SOURCE INFORMATION >>
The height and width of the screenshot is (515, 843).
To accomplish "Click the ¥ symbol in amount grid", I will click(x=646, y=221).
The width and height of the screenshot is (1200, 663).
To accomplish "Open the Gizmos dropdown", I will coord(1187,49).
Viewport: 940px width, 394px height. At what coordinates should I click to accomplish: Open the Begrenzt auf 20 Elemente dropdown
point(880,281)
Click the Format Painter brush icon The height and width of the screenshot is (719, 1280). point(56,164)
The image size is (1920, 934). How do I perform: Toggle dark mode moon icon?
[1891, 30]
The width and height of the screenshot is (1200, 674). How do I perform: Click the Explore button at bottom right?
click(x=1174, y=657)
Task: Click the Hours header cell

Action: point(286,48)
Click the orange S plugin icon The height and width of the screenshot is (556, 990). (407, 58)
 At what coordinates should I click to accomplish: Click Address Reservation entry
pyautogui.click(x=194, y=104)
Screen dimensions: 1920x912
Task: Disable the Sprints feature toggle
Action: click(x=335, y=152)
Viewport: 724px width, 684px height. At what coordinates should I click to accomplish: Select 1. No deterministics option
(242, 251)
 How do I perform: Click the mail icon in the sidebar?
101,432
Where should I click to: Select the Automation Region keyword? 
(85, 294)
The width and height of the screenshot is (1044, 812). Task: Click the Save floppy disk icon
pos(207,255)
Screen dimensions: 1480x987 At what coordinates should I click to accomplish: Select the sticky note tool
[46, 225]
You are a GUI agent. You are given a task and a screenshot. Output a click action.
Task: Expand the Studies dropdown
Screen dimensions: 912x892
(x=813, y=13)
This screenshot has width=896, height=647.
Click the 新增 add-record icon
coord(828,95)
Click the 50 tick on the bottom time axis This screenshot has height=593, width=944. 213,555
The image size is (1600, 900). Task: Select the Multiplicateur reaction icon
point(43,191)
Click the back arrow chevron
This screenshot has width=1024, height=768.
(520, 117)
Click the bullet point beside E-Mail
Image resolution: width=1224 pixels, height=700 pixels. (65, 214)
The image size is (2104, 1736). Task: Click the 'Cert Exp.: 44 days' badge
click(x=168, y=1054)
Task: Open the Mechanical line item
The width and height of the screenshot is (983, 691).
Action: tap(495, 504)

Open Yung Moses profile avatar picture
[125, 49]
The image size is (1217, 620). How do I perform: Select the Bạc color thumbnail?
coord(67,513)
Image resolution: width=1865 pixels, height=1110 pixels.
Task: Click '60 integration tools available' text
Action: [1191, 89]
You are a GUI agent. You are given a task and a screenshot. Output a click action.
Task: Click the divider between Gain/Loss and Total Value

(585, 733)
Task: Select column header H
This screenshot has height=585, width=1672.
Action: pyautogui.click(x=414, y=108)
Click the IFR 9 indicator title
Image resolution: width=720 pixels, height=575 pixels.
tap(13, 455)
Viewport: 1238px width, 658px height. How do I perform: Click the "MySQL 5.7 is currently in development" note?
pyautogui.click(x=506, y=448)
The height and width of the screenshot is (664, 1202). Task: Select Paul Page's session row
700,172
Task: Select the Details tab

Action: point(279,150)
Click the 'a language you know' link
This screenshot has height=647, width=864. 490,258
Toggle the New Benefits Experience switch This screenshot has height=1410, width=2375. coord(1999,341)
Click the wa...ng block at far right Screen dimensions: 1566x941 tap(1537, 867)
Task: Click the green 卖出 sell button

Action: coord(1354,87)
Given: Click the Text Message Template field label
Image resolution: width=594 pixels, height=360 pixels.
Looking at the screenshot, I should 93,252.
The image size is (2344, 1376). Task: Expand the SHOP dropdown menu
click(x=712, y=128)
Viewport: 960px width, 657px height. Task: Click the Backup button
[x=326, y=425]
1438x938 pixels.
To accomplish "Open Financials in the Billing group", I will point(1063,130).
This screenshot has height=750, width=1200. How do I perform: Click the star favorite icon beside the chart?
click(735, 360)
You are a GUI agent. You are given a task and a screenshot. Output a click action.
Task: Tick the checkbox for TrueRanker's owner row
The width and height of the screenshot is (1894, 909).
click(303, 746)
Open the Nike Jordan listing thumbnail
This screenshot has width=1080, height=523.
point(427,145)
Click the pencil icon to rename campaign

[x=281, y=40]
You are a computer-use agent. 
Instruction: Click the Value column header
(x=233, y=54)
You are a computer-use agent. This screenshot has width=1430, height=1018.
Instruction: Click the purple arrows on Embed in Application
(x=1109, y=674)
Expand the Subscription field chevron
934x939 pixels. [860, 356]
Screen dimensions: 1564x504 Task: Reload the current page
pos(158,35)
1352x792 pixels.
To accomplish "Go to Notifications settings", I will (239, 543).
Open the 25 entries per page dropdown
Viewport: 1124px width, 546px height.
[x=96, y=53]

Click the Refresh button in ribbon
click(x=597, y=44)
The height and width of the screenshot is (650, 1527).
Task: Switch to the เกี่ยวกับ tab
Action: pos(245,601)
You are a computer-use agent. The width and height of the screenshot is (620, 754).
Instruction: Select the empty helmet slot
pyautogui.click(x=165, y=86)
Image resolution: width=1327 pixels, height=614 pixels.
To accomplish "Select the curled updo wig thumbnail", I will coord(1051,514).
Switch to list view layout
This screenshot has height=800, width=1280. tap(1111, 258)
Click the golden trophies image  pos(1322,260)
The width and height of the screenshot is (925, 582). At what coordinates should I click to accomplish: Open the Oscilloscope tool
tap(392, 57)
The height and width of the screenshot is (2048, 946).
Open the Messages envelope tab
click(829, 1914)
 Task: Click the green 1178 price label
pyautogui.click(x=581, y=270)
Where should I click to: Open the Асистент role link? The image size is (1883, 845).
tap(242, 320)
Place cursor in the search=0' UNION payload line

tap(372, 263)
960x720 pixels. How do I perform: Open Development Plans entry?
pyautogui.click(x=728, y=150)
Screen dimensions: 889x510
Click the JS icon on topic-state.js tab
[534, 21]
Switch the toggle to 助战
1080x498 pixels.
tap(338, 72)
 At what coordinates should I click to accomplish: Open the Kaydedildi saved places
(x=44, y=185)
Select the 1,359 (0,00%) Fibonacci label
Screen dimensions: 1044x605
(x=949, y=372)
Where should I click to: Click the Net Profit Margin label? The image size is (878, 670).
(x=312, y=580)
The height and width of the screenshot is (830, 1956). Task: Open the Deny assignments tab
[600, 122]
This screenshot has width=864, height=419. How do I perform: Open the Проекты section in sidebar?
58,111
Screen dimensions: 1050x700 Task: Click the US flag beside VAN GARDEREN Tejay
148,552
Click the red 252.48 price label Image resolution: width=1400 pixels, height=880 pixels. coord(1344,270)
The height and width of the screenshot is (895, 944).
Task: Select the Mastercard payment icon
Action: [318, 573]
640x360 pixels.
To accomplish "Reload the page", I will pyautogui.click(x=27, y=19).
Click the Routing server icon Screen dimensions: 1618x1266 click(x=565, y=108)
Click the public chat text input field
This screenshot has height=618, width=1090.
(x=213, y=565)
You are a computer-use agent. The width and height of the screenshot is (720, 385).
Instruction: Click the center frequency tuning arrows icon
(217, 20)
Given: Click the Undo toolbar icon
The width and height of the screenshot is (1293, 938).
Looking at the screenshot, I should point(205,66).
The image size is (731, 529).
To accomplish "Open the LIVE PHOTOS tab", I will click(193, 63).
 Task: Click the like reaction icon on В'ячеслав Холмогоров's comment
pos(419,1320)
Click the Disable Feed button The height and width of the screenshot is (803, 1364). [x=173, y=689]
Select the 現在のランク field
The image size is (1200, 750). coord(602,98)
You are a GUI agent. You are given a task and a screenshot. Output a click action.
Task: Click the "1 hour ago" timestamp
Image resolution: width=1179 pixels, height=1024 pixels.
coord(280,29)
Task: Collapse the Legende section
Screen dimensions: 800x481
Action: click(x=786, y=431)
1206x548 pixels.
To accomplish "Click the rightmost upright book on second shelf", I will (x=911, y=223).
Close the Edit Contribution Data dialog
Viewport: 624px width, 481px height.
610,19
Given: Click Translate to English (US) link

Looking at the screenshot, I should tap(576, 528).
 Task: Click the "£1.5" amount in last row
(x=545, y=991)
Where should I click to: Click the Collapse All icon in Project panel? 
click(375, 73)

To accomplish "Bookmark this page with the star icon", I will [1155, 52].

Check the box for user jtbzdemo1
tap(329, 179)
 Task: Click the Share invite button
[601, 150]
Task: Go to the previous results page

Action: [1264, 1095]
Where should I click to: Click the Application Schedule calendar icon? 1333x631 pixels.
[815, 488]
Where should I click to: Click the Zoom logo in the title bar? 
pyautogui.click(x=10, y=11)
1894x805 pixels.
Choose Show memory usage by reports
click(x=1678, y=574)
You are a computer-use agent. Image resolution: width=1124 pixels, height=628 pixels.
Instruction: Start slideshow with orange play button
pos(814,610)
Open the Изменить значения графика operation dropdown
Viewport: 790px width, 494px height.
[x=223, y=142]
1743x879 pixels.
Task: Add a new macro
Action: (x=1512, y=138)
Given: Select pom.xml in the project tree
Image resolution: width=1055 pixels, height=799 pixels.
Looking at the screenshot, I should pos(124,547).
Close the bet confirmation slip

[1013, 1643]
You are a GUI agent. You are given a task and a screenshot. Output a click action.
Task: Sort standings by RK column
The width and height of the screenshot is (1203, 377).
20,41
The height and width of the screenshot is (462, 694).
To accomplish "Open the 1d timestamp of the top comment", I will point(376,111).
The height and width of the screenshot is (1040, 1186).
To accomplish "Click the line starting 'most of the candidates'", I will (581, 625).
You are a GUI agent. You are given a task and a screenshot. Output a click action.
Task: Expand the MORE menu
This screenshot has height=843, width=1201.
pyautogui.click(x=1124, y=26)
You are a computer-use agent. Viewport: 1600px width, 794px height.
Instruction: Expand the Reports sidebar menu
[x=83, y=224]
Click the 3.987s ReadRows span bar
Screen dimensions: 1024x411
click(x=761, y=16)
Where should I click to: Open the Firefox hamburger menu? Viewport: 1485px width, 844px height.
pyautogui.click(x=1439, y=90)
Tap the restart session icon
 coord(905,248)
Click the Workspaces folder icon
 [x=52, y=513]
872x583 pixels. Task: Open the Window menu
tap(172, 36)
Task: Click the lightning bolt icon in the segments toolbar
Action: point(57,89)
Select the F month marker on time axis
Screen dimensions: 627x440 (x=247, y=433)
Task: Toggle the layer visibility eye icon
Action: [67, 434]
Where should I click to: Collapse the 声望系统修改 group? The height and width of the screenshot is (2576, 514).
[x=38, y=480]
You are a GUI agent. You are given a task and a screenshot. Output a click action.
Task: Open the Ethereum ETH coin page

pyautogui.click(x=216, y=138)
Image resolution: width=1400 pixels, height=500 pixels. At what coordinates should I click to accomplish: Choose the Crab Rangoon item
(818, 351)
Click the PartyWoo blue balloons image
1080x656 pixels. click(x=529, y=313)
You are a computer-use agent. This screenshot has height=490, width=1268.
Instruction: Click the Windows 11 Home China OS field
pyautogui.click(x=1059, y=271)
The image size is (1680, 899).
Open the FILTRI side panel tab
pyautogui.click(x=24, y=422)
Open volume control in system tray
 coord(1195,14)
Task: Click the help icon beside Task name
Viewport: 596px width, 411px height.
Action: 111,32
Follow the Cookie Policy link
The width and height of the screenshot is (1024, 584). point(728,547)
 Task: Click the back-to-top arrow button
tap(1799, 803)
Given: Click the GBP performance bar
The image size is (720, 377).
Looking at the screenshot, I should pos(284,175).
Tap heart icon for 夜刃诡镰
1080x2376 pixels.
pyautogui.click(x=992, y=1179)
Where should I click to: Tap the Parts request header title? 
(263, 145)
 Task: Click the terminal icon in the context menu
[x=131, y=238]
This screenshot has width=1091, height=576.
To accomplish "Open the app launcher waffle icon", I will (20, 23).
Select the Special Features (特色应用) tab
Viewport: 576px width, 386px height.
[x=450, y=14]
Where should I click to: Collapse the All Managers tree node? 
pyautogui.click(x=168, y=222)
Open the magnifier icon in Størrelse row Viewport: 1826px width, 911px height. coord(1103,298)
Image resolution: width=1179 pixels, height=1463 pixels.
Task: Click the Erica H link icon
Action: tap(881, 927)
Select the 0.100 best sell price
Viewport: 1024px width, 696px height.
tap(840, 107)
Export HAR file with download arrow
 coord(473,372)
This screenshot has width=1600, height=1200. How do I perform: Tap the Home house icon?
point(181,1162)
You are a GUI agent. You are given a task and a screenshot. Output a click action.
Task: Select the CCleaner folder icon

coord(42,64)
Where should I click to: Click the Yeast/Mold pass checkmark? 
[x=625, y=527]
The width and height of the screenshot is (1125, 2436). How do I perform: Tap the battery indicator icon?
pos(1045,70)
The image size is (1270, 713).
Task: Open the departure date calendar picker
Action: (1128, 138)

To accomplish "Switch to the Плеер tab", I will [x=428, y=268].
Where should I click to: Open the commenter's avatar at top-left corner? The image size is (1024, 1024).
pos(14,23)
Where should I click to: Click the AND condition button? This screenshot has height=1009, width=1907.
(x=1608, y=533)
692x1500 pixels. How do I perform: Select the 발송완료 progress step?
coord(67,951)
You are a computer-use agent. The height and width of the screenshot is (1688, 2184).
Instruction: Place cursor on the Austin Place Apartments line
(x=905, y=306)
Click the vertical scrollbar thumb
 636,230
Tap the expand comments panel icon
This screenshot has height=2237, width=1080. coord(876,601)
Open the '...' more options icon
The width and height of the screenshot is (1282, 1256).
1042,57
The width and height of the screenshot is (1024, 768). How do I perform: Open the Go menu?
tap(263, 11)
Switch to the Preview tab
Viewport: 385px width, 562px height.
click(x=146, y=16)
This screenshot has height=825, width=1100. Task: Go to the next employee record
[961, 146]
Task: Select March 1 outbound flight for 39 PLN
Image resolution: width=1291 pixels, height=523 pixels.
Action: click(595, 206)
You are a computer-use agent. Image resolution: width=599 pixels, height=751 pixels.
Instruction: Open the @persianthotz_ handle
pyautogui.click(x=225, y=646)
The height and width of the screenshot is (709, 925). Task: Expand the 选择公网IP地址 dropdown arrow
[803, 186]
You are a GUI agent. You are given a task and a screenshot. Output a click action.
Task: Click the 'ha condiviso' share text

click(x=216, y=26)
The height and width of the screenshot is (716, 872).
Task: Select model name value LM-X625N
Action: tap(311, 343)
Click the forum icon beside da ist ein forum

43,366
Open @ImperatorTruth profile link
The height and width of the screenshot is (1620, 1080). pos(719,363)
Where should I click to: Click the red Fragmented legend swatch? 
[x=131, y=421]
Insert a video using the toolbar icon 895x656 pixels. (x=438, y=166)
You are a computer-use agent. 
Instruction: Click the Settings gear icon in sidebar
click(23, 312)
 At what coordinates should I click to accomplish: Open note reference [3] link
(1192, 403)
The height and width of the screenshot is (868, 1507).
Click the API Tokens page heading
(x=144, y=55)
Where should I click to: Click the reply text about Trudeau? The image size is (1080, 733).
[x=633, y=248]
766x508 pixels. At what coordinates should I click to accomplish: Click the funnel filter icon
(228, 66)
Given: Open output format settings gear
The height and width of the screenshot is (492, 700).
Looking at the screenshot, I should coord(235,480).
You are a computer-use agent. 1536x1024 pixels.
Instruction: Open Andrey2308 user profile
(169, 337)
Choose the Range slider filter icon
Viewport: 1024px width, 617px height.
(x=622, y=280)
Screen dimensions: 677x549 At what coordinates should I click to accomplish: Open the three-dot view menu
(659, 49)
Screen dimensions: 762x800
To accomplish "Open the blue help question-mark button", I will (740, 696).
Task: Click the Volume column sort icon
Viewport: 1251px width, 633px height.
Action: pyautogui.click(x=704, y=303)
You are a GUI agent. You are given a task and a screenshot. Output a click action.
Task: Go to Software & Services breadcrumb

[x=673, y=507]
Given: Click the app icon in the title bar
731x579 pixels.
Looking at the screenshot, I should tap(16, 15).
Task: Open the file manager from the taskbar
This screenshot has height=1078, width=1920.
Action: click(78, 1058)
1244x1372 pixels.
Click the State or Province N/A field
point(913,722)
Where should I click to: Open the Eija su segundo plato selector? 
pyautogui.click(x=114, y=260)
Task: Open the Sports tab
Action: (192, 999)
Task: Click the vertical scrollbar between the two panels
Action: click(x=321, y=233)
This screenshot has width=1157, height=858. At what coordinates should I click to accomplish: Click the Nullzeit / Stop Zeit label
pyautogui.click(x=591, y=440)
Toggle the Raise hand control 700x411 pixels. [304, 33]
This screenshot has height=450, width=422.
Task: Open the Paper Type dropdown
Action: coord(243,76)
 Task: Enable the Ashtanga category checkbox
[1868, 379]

WORK INSTRUCTIONS >>
Filter the records above down to the lines that hold the string "help".

RESULT OF THE EXERCISE >>
Task: Click the help icon beside Task name
To accomplish "Open the blue help question-mark button", I will (740, 696).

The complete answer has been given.